TASK TO CARRY OUT — Return the passage of the DNA testing post below, word for word, starting at "- The British" and ending at "the Radel line.".

[EXCERPT PROVIDED — start]

I have been on a DNA test buying frenzy with all the good deals being offered by Ancestry and Family Tree DNA for the holidays. Can you think of a better gift to your relatives and friends than an opportunity to “please spit here?” And of course since I was shopping, I couldn’t pass up the chance to order the mt DNA kit from Family Tree DNA for myself. I am still waiting for the result from the mt DNA test, but I am hoping that it answers the pesky problem of where my great-great grandmother Margaret Augusta Radel came from that I outlined in a previous blog. I haven’t gotten very far with the autosomal matching, but maybe the mt DNA test will be enlightening since it is focused on the maternal line.
How is autosomal DNA testing helping me with putting me in touch with relatives or solving genealogical questions?
- Most of the closer cousin matches keep turning up the very prolific southern Hollingsworth’s and Turner’s. With each generation having 10+ kids, there are a lot of descendants!
- I have some intriguing matches to my Perez’s that might help to answer the questions of where did they come from. One story is that Joseph Perez’s (1862-1929) mother was from Arizona and I match someone (who doesn’t have the Perez name) whose family was from Arizona in the late 1880’s.
I uploaded my Ancestry autosomal DNA test to Family Tree DNA for a lower fee than taking the test again. The results in “MyOrgins”:
- I am at least 3-4% Native American from the Perez/Arro side. (consistent with Ancestry)
- 11 % from Southern Europe from the Perez/Arro line.
- The 5% North African I assume is also from the Perez/Arro side via Spain. Perhaps a Moorish ancestor?
- The 7% Eastern Europe is a complete mystery….
- The British Isles makes complete sense and most of my identifiable ancestors come through these lines.
Comparing the Family Tree DNA to the results from Ancestry:
- I am curious about the 11 % Irish as I don’t have any “pure” Irish in my background (must be based on the Scots Irish that stayed in Ireland and didn’t come to America)
- They have divided Southern Europe into Italy/Greece 5 % and Iberian Peninsula 3%.
- The Native American % is much more broad geographically (all of North/South America) than the area identified by Family Tree DNA which was focused on Mexico/Central America.
- The 2% European Jewish is unexpected, but could also be part of the Perez/Arro families or even the Radel line.
- The Ancestry test appears to be getting more sophisticated since they made changes to it a few months ago. All the “trace regions” were unidentified when I checked back in June.
So, while I am an Indian Princess (tee hee), my sister (who has a different father) did not have any Native American in her DNA results. This was a surprise. The family always speculated my grandmother was secretly adopted and her biological parents were Native American because of her olive complexion (which my adoptive Dad and sister inherited). So while that might be true that Grandma Mary Jane was adopted, the darker skin remains a mystery.
My friend Laura also had unforeseen DNA results. The family believed that her great-grandfather had married a Native American from Eastern Washington/Oregon area and some of their children looked Native American in family photos. However, no Native American DNA showed up in her tests. So, she is back at the drawing board and trying to see if there is another relative she can test to prove/disapprove the theory.
So, I encourage you to take the plunge and take a DNA test while the sales are going on. No telling what you will find out or it might add more questions to your list!

[EXCERPT PROVIDED — finish]
[DATA BLOCK — start]

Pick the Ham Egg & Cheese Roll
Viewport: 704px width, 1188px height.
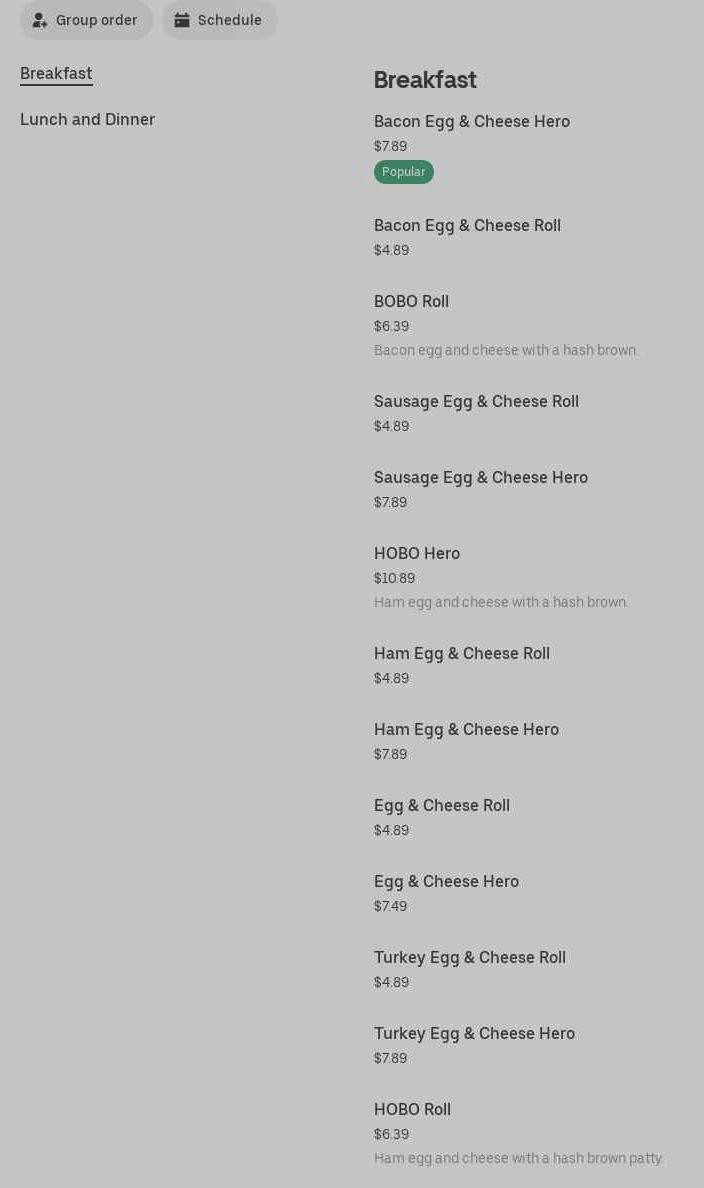tap(461, 654)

[DATA BLOCK — finish]

REPLY TO THE EXERCISE —
- The British Isles makes complete sense and most of my identifiable ancestors come through these lines.
Comparing the Family Tree DNA to the results from Ancestry:
- I am curious about the 11 % Irish as I don’t have any “pure” Irish in my background (must be based on the Scots Irish that stayed in Ireland and didn’t come to America)
- They have divided Southern Europe into Italy/Greece 5 % and Iberian Peninsula 3%.
- The Native American % is much more broad geographically (all of North/South America) than the area identified by Family Tree DNA which was focused on Mexico/Central America.
- The 2% European Jewish is unexpected, but could also be part of the Perez/Arro families or even the Radel line.